### Document segment ###

Darielys Maldonado & Dinah L. Ramos Ortolaza Ph.D.
Pontifical Catholic University of Puerto Rico Ponce
It has been estimated that 1 in 54 children are diagnosed with Autism Spectrum Disorder (ASD) each year in the United States. Around 70% of those children can suffer from other conditions that can either exacerbate or contribute to ASD-associated behaviors, for instance gastrointestinal (GI) problems. Although the underlying mechanisms by which GI problems contribute to ASDassociated behaviors are still unknown, it seems like bidirectional communication between the intestine and the brain may play a role. For instance, research has shown that under oxidative stress conditions, which could contribute to ASD, signals molecules from the intestine and regulates neural function. Although the mechanism has not been elucidated, it could be mediated by neuroligin, a protein involved in synaptic transmission, which is also associated with ASD. For this project, we first decided to evaluate the involvement of neuroligin in sensory perception, which is known to be impaired in people suffering from ASD.
We specifically used a Caenorhabditis elegans strain unable to express neuroligin, to determine whether thermal and chemosensory perception was altered in these animals under oxidative stress conditions. Preliminary results showed that neuroligin mutant worms were not able to properly detect thermal and chemical cues in the environment suggesting that, under oxidative stress conditions, not being able to produce neuroligin impairs sensory perception. The next steps in the project will be to test other ASD-associated behaviors, and to examine the extent to which they are mediated by intestine-neuron communication. Results from this study will give us an insight into the mechanisms underlying intestine-neuron communication under oxidative stress conditions that can contribute to ASD-associated behaviors. This will, in turn, allow us to develop new therapeutic approaches for ASD.

### Dataset entries ###

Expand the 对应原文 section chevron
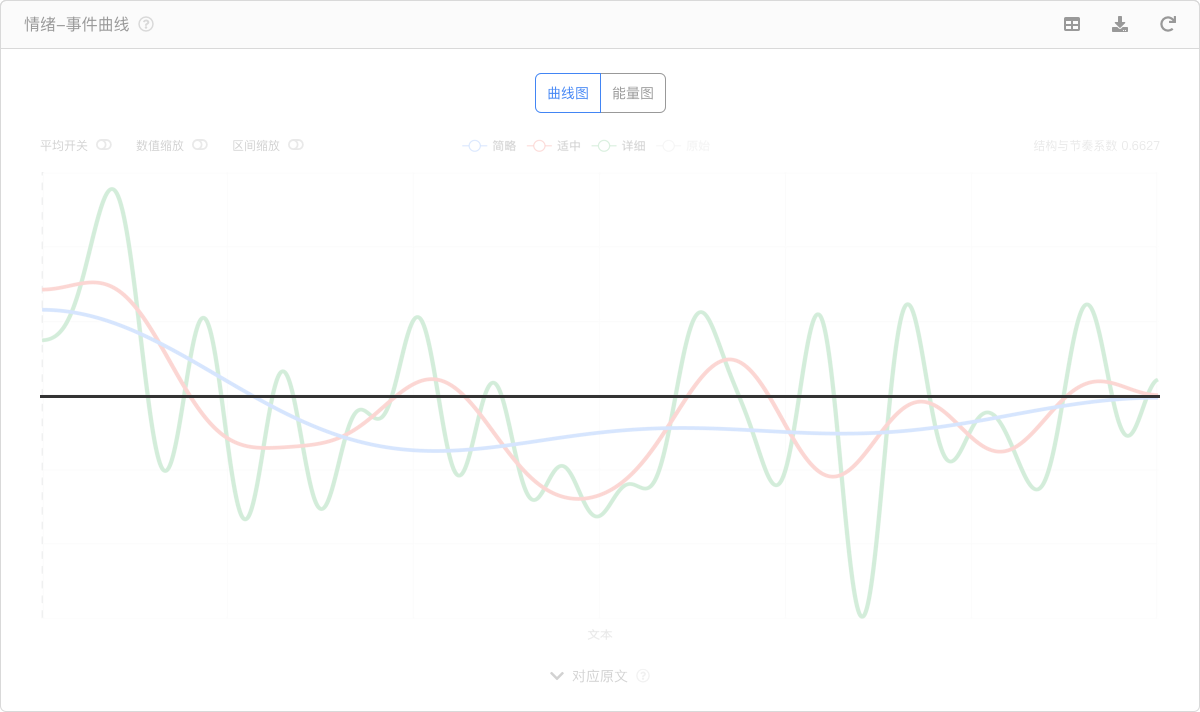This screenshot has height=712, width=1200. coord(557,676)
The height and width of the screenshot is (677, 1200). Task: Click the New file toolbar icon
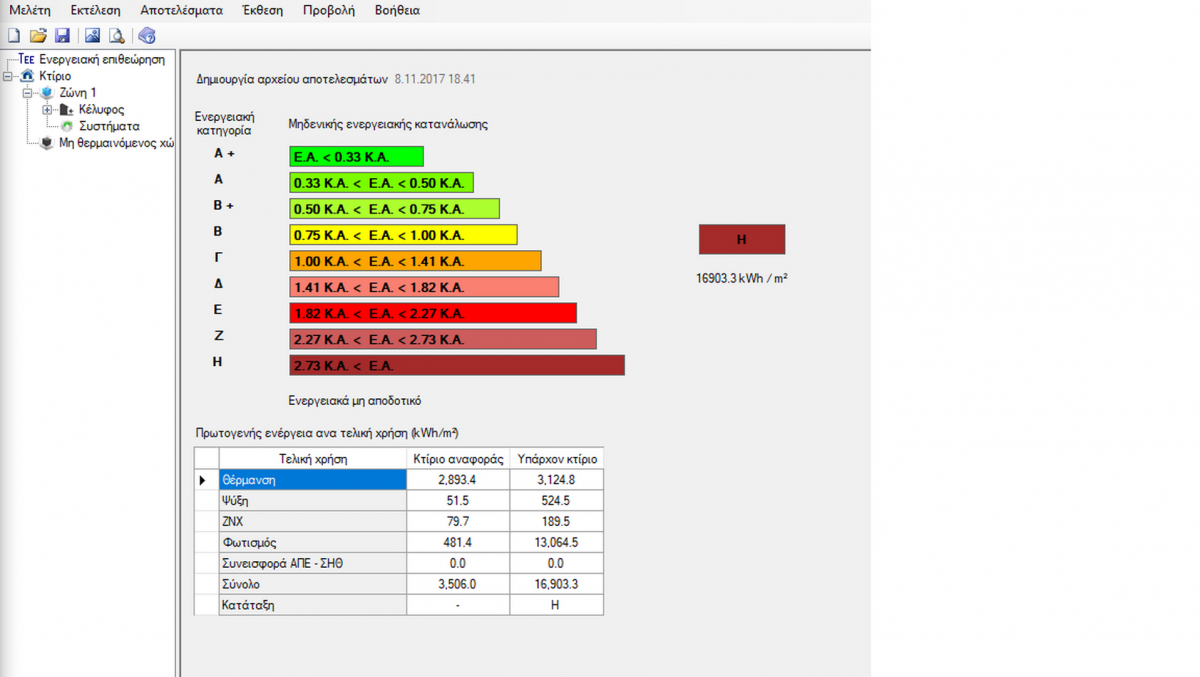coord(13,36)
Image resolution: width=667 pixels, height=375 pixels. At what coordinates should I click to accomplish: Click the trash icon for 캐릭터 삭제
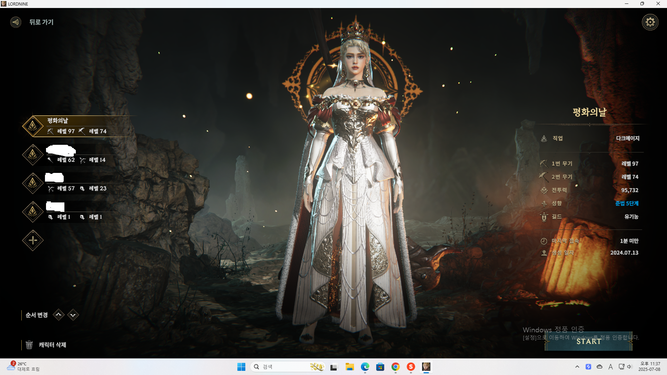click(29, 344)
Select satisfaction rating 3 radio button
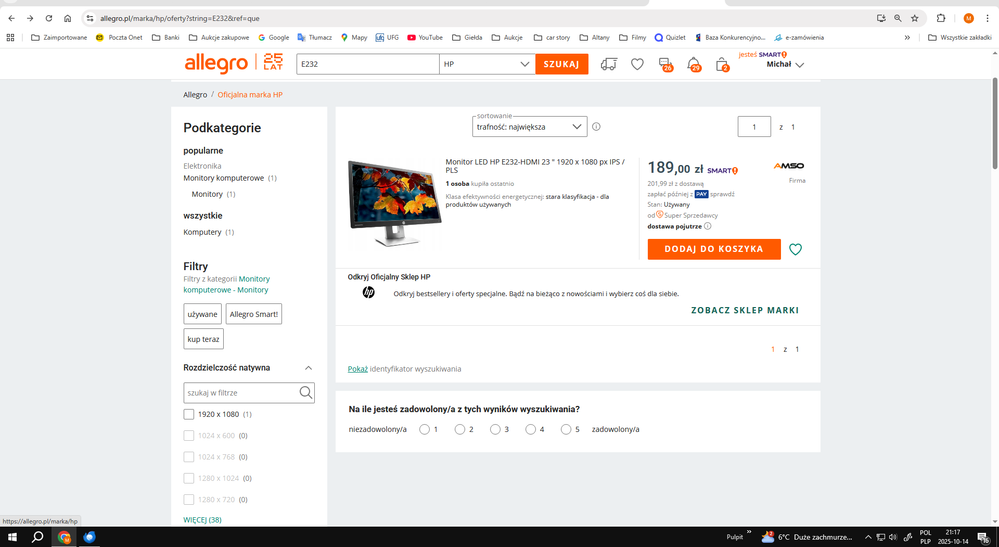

###

**What is needed**. Transcribe the stretch of the autism research abstract from "We specifically used" through "approaches for ASD.". The data bears no relation to the autism research abstract.

**Answer below**.
We specifically used a Caenorhabditis elegans strain unable to express neuroligin, to determine whether thermal and chemosensory perception was altered in these animals under oxidative stress conditions. Preliminary results showed that neuroligin mutant worms were not able to properly detect thermal and chemical cues in the environment suggesting that, under oxidative stress conditions, not being able to produce neuroligin impairs sensory perception. The next steps in the project will be to test other ASD-associated behaviors, and to examine the extent to which they are mediated by intestine-neuron communication. Results from this study will give us an insight into the mechanisms underlying intestine-neuron communication under oxidative stress conditions that can contribute to ASD-associated behaviors. This will, in turn, allow us to develop new therapeutic approaches for ASD.